** Opening TASK INPUTS block **
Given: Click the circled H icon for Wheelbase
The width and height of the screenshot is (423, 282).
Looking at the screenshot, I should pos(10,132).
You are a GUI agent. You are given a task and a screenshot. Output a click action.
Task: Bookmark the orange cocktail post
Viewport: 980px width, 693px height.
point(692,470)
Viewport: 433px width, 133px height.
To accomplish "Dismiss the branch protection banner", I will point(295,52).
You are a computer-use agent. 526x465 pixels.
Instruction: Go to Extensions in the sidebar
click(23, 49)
** Closing TASK INPUTS block **
** Opening TASK INPUTS block **
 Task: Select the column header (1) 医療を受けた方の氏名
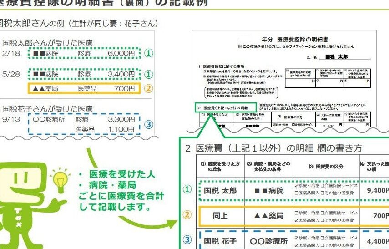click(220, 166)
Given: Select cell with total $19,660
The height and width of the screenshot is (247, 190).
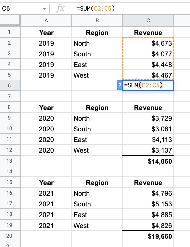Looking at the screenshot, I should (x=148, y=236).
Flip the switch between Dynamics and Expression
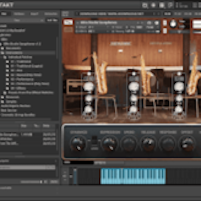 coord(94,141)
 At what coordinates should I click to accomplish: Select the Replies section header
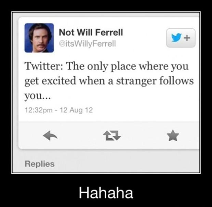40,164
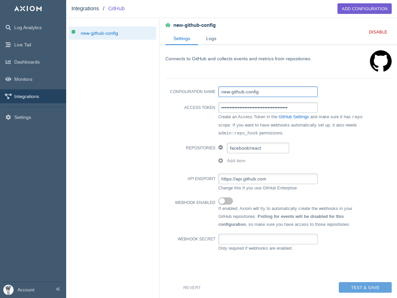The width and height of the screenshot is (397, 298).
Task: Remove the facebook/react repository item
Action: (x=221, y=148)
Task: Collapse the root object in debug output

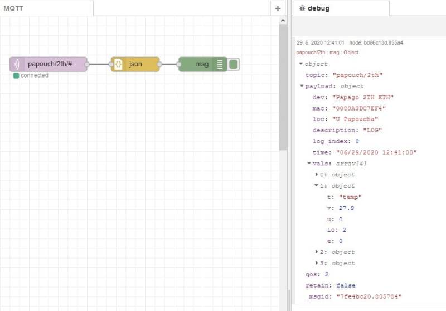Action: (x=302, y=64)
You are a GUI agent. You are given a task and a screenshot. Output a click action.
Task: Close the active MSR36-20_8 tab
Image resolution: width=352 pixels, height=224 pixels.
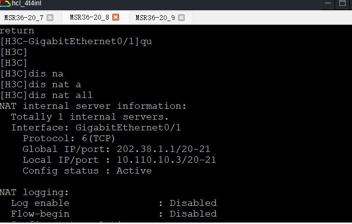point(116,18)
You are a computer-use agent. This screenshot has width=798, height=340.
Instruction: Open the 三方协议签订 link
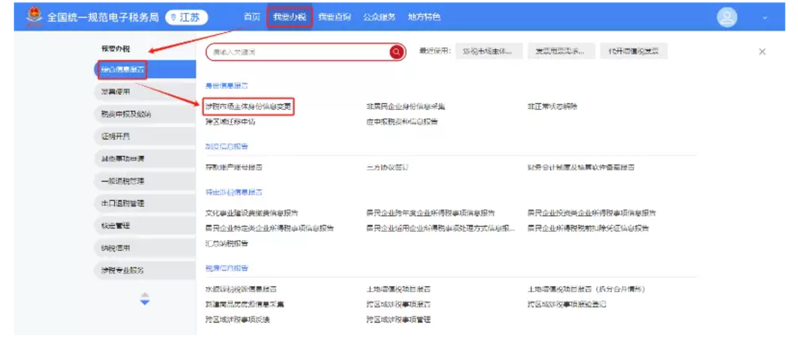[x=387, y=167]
** Closing TASK INPUTS block **
** Opening TASK INPUTS block **
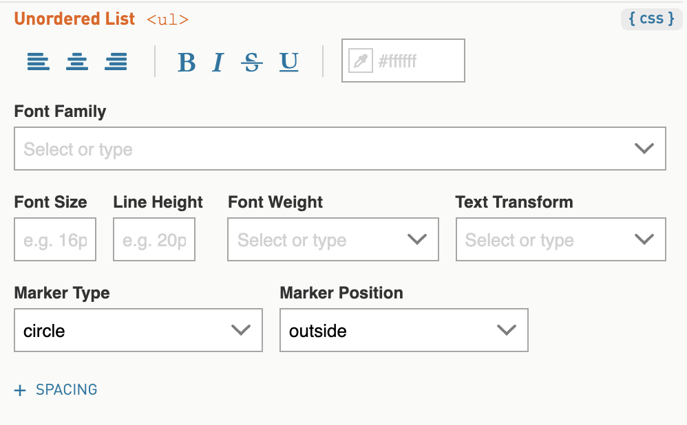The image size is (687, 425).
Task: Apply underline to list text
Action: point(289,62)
** Closing TASK INPUTS block **
### TASK INSTRUCTIONS
Please copy every line in the entries where "computer" appears.

### RESPONSE BELOW
You are a computer-use agent. 526x465 pixels.
You are a computer-use agent. This screenshot has width=798, height=340.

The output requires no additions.